## Description of the task
Everything from the line that holds "Task: Click the خروج (Exit) button in toolbar" through the end of the listing below must be retyped word for word, without any pictures.

## Exercise data
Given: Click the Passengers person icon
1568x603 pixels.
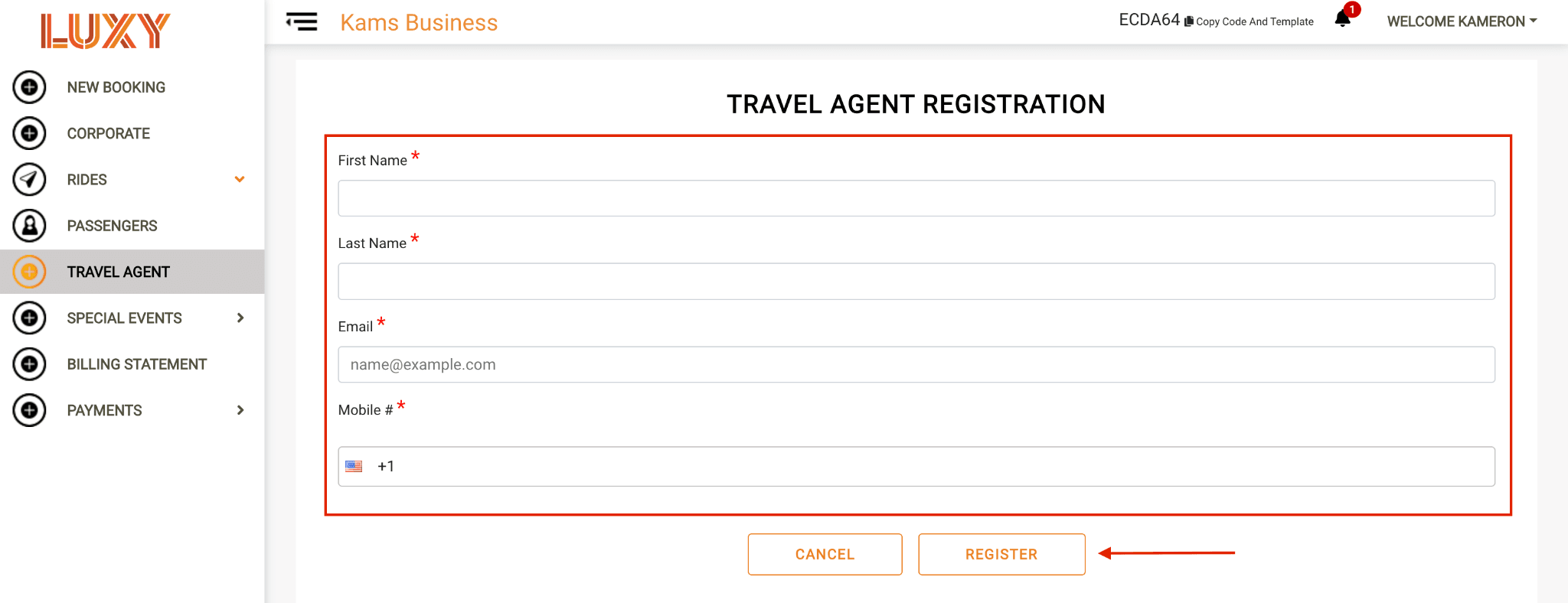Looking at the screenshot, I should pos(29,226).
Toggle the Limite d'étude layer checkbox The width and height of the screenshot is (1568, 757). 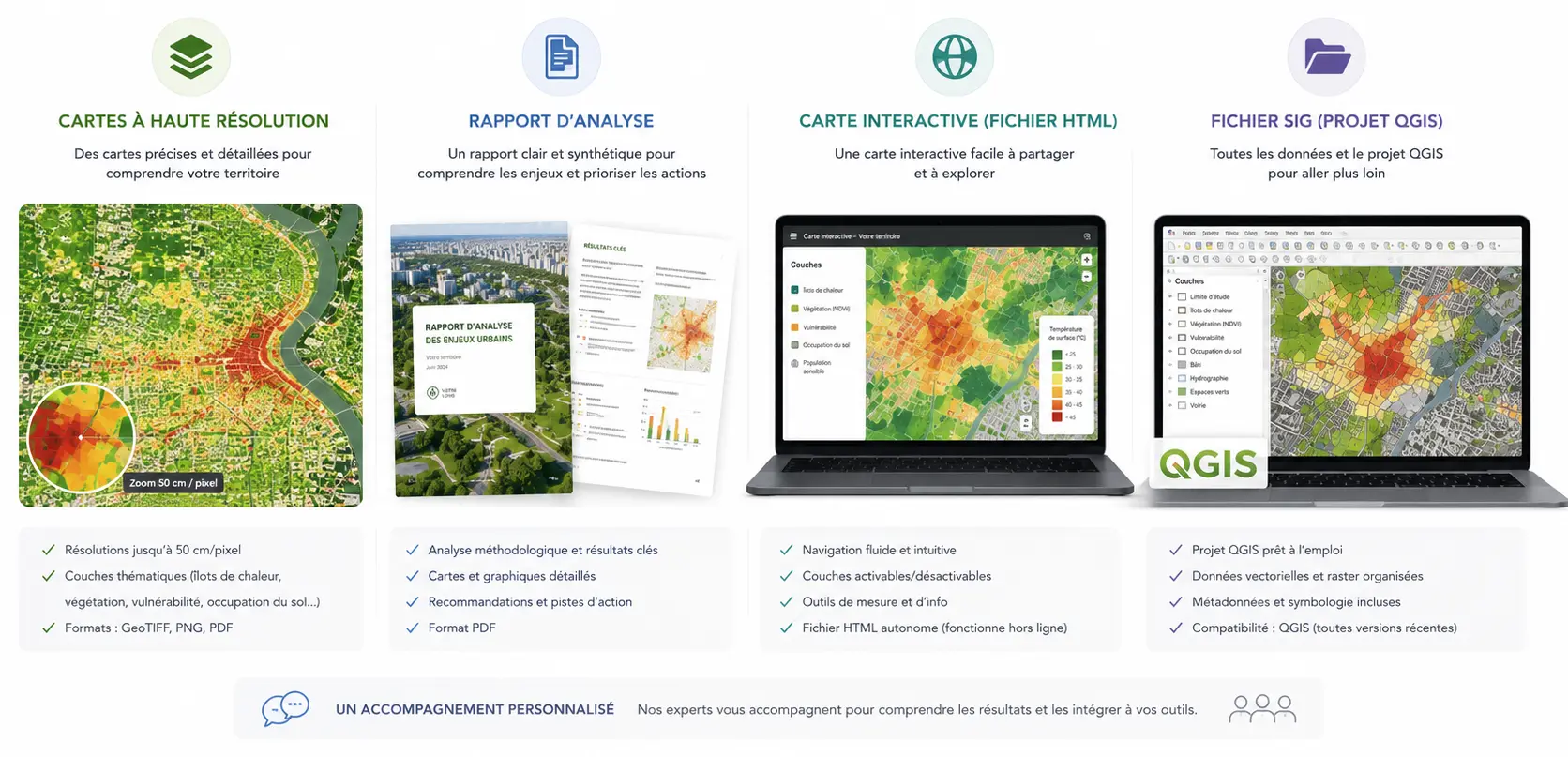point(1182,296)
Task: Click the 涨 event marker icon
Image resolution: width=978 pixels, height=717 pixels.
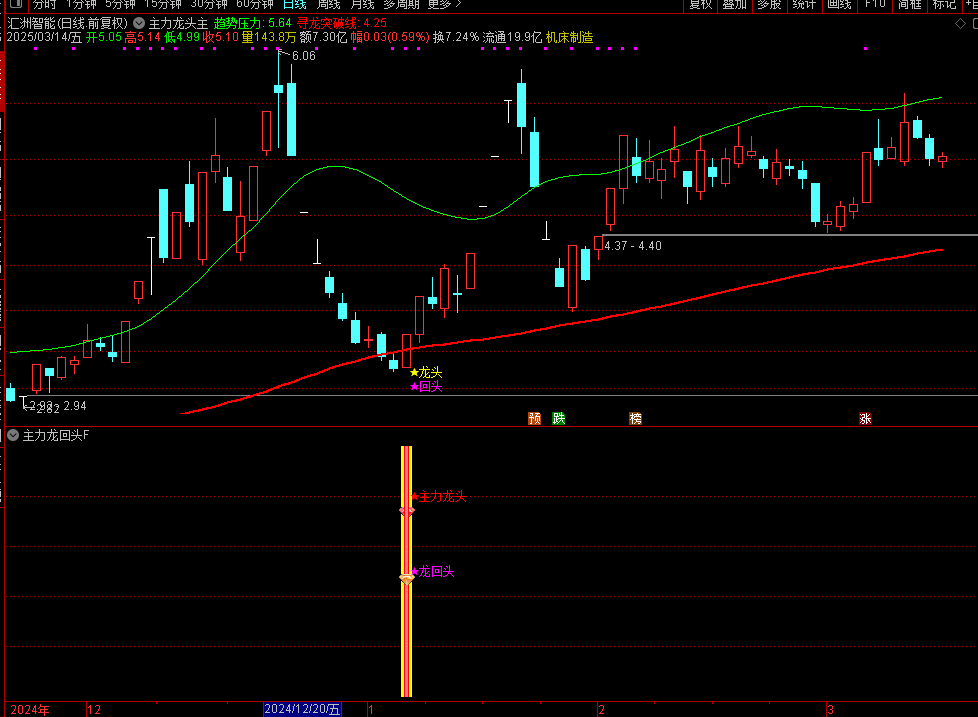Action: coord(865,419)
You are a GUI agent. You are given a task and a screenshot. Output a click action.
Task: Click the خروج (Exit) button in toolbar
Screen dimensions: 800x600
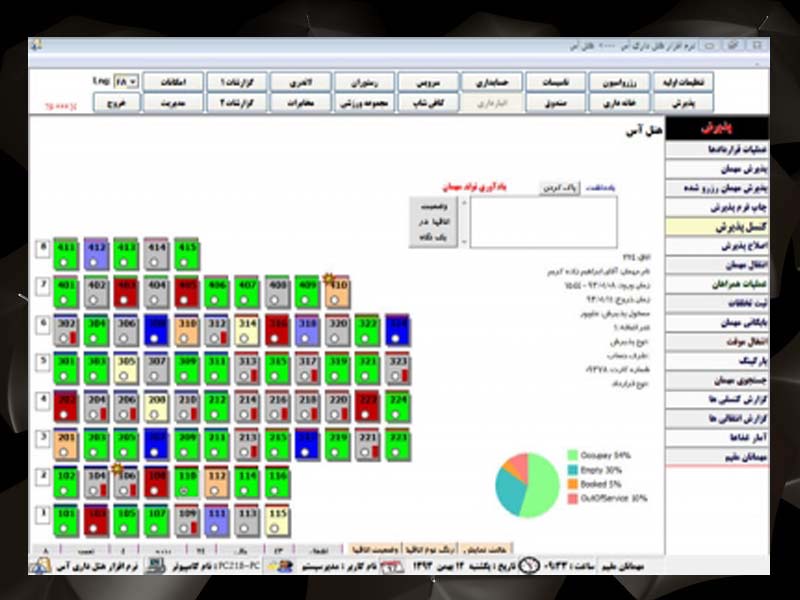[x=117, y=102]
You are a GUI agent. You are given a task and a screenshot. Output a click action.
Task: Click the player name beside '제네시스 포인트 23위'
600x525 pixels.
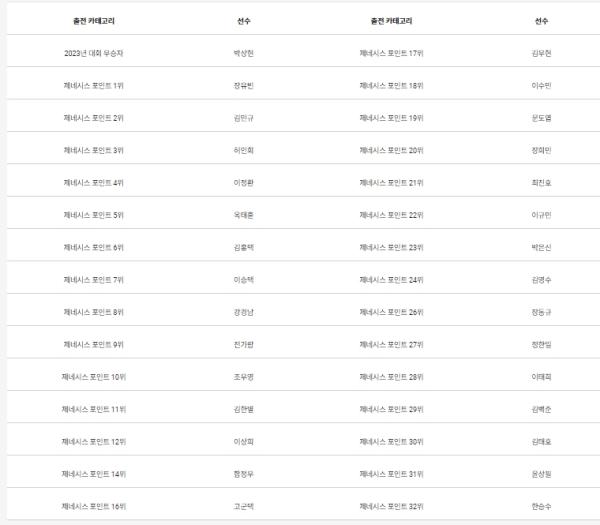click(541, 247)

## Response
Task: Click the خروج (Exit) button in toolbar
Screen dimensions: 800x600
[x=117, y=102]
You are a GUI agent. You are given a task and a screenshot. Output a click action.
Task: Click the player name beside '제네시스 포인트 23위'
600x525 pixels.
click(541, 247)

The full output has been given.